Stephen Harper a dit à plusieurs reprises récemment qu’il a les impôts des particuliers dans le collimateur après l’élimination du déficit. Vous vous souvenez de la promesse remise en question du fractionnement du revenu des familles avec enfants. On prête souvent l’intention aux conservateurs d’avoir synchronisé le déficit zéro et les baisses d’impôt qui l’accompagneraient avec l’année électorale 2015.

On doit garder en tête deux choses si on veut comparer avec le scénario Chrétien de l’année 2000. Premièrement, la proximité entre l’annonce des baisses et le scrutin. En 2000, quatre jours à peine séparaient les baisses d’impôt et le déclenchement des élections. Pour M. Harper en 2015, le budget fédéral est prévu en février-mars, l’élection à date fixe est le 19 octobre suivant, à moins que…

Deuxièmement, l’ampleur, pour que cela se sente dans le portefeuille. Sur ce plan, la barre est haute. Les 10 milliards de dollars retournés aux contribuables par les Chrétien-Martin se comparaient à 87 milliards de recettes gouvernementales provenant de l’impôt des particuliers. Si M. Harper veut faire un « cadeau » comparable en proportion des recettes anticipées de l’impôt sur le revenu, il devra laisser dans les poches des Canadiens plus de 16,8 milliards dès la première année, le tout sans retomber en déficit! Si on veut lui donner une chance, on peut modifier en tenant compte de la place des impôts des particuliers par rapport au PIB, car elle a baissé depuis 2001. Oups, c’est encore 15,6 milliards auxquels il doit renoncer s’il veut frapper un aussi grand coup que Jean Chrétien à l’époque.

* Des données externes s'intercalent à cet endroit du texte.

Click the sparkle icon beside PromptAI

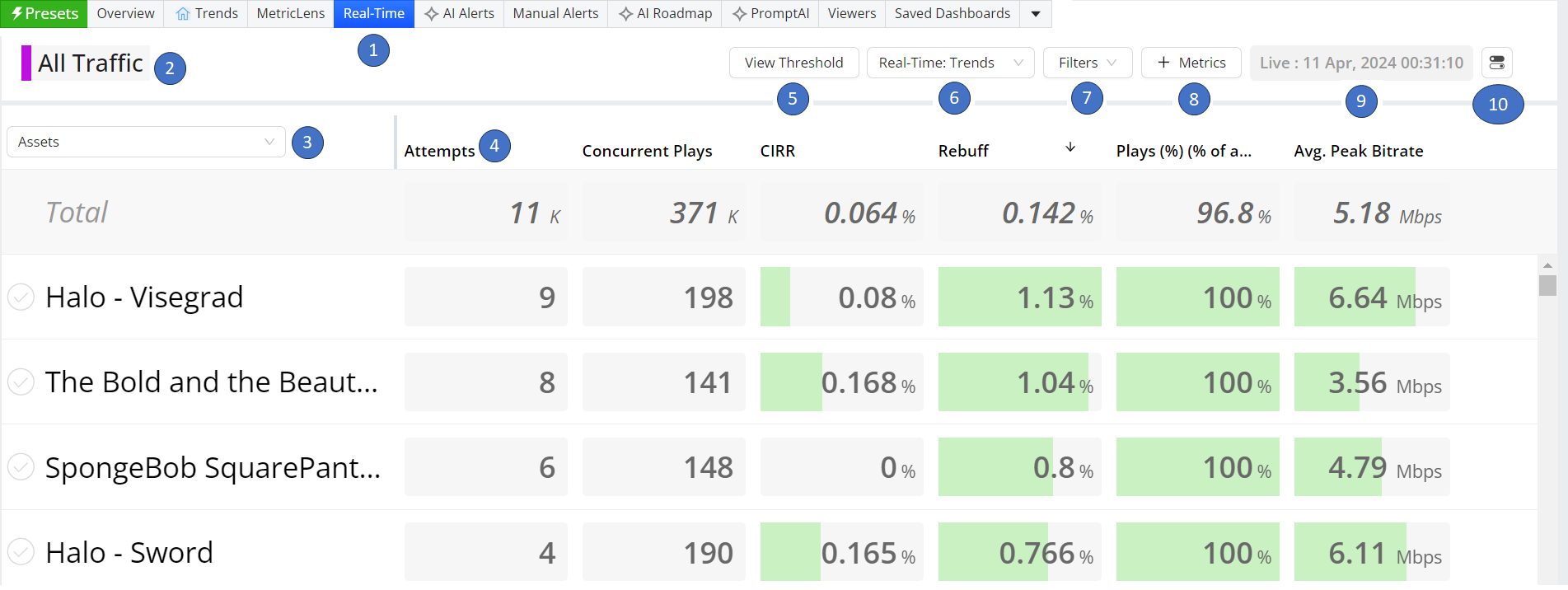[x=739, y=14]
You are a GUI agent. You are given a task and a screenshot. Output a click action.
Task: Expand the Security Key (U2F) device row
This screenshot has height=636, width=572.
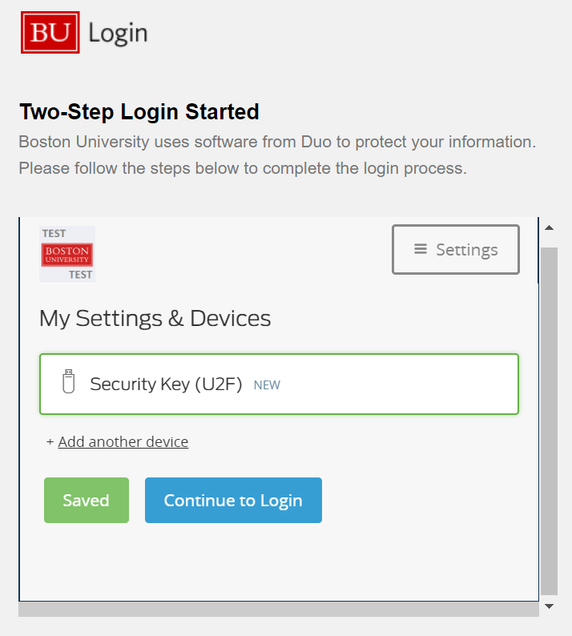[x=279, y=384]
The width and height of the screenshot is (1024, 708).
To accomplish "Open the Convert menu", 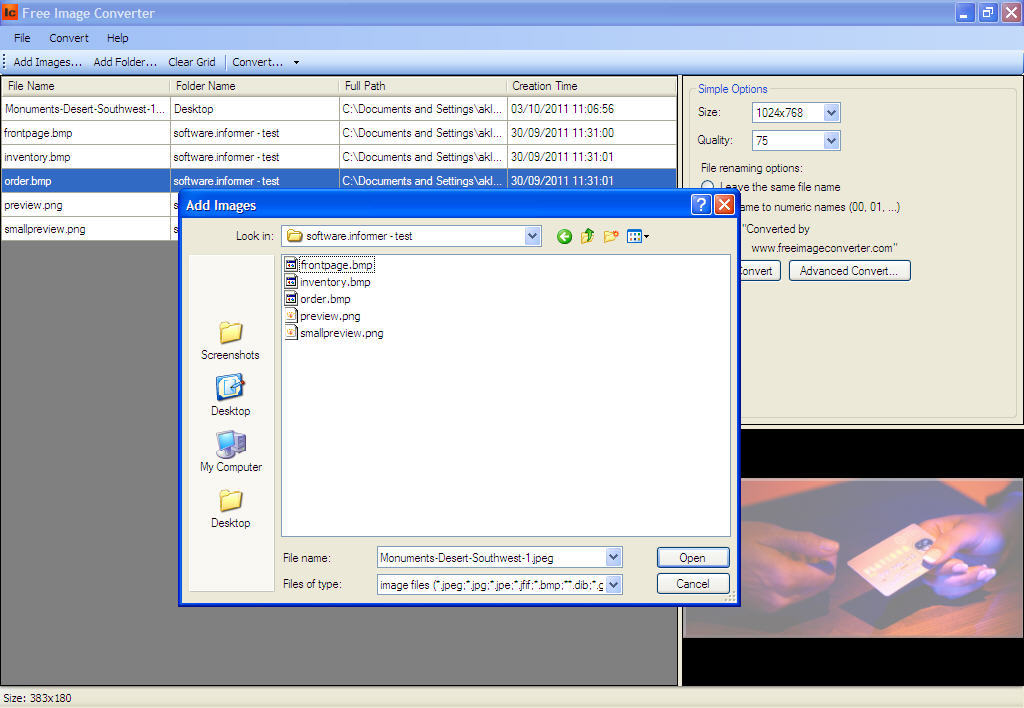I will coord(68,38).
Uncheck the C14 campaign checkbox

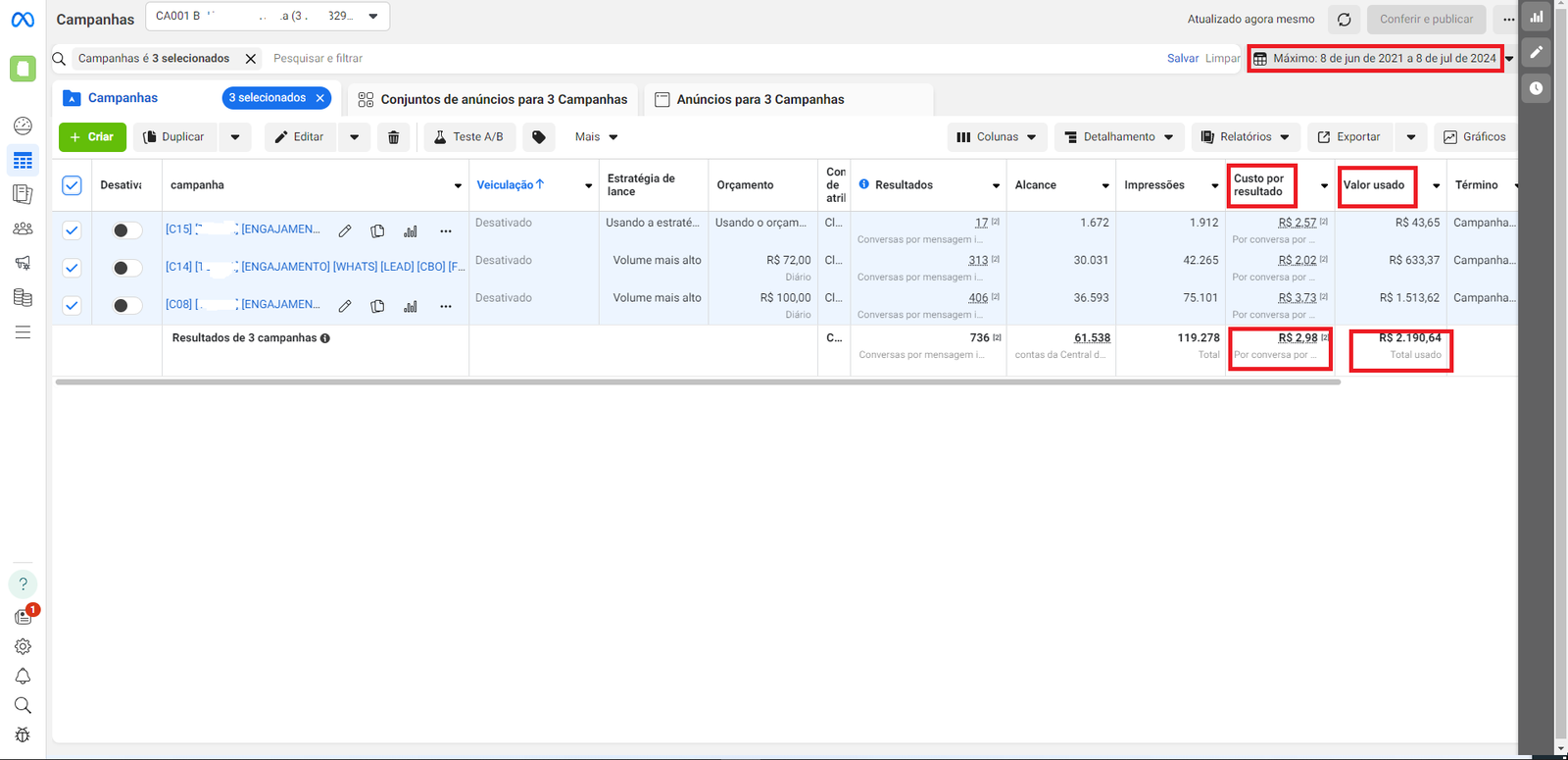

Vous aurez compris que si M. Harper fait vraiment campagne sur des baisses d’impôt des particuliers, ça se fera autant, probablement plus, sur la manière, la répartition, les clientèles visées. Plutôt qu’un gros slogan à la Chrétien style « 100 milliards de dollars en 5 ans en baisses d’impôt », M. Harper devra offrir tout un service après-vente aux ménages visés. Avec l’inconvénient d’ouvrir la porte à davantage de débat et d’analyse sur l’impact réel et des contre-propositions rivales basées sur des chiffres identiques. Alors, préparez-vous à plusieurs versions de l’équation baisses d’impôt + classe moyenne = octobre 2015.